Texte proposé
+++++
Tous ces cas montrent qu'il est aujourd'hui difficile d'apprécier la "nationalité" d'une compagnie, à l'heure où les groupes cotés (et autres d'ailleurs) restent avant tous des multinationales.
Sodexo et Publicis sont indéniablement des entreprises françaises. Pourtant, le gros de leurs revenus (40 à 55%) est réalisé aux États-Unis. Teleperformance a été fondé en 1978 par Daniel Julien. Mais l'Inde (87.000 employés) et les Philippines (60.000) représentent ses deux pays les plus importants en termes d'effectifs (au total de 489.500 à fin décembre 2024).
Pour donner un exemple allant dans l'autre sens, le bureau d'études indépendant Alphavalue remarquait récemment que la société espagnole Inmobiliaria Colonial, qui a fusionné cette année avec la Société foncière lyonnaise, réalise environ 64% de ses revenus en France.
Le siège social et le siège effectif
Tout ceci amène à se demander comment est attribuée une nationalité à une société. Précisons que cette nationalité reste souvent appréciée de façon subjective, notamment par les opérateurs de marché. Stellantis a beau être franco-italo-américaine et de droit néerlandais, les analystes financiers (en tout cas ceux de Royal Bank of Canada) considèrent l'entreprise comme un membre des "D3", c'est-à-dire les trois groupes de Detroit (General Motors, Ford et Chrysler donc Stellantis), l'ancien temple américain de l'industrie automobile.
+++++
Données fournies

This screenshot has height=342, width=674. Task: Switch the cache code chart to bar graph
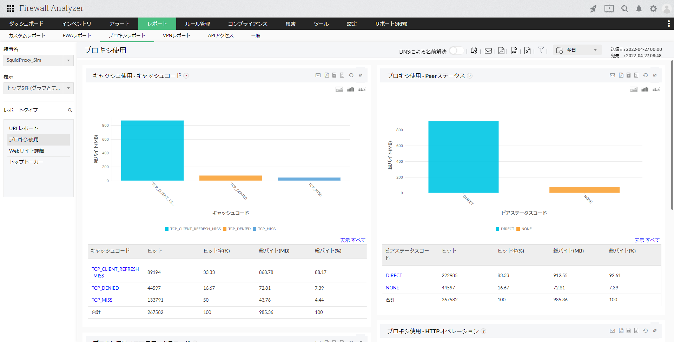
+++++
Consignes de l'exercice
**A.** Traduisez en anglais la phrase suivante, tirée du texte sur la nationalité des entreprises : « Tout ceci amène à se demander comment est attribuée une nationalité à une société. »
**B.** Poursuivez en quelques phrases le texte sur la nationalité des entreprises, à la suite de sa dernière phrase.

Réponses aux consignes
**A.** All of this leads one to ask how a nationality is assigned to a company.

**B.**
Reste un élément tangible: le droit. Sur quoi s'appuient les différents textes pour caractériser la nationalité d'une société et déterminer le droit applicable?
En France, un rapport du Sénat de 2007 notait que la notion de siège social s'applique. Mais ce même rapport soulignait aussi que la jurisprudence française a été amenée à considérer non pas le siège social officiel mais le "siège social réel", celui où se situe "le lieu de direction effective de la société", où se réunisse les organes de direction.
"La localisation du siège social de l'entreprise demeure un critère important. C'est notamment le grand critère retenu pour déterminer le droit applicable à une société, là où on peut la poursuivre, (comme précisé par le Règlement 'Bruxelles I bis'). Encore faut-il parfois distinguer entre le siège 'statutaire' (celui que déclare l’entreprise) et le siège 'réel' (là où sont prises les décisions), sinon ce serait trop simple", explique Benoît Le Bret, avocat associé chez Gide Loyrette Nouel au bureau de Bruxelles. Il en est de même "pour l'appréciation, en droit communautaire, des droits relevant de la liberté d'établissement et de la libre prestation de services", ajoute-t-il.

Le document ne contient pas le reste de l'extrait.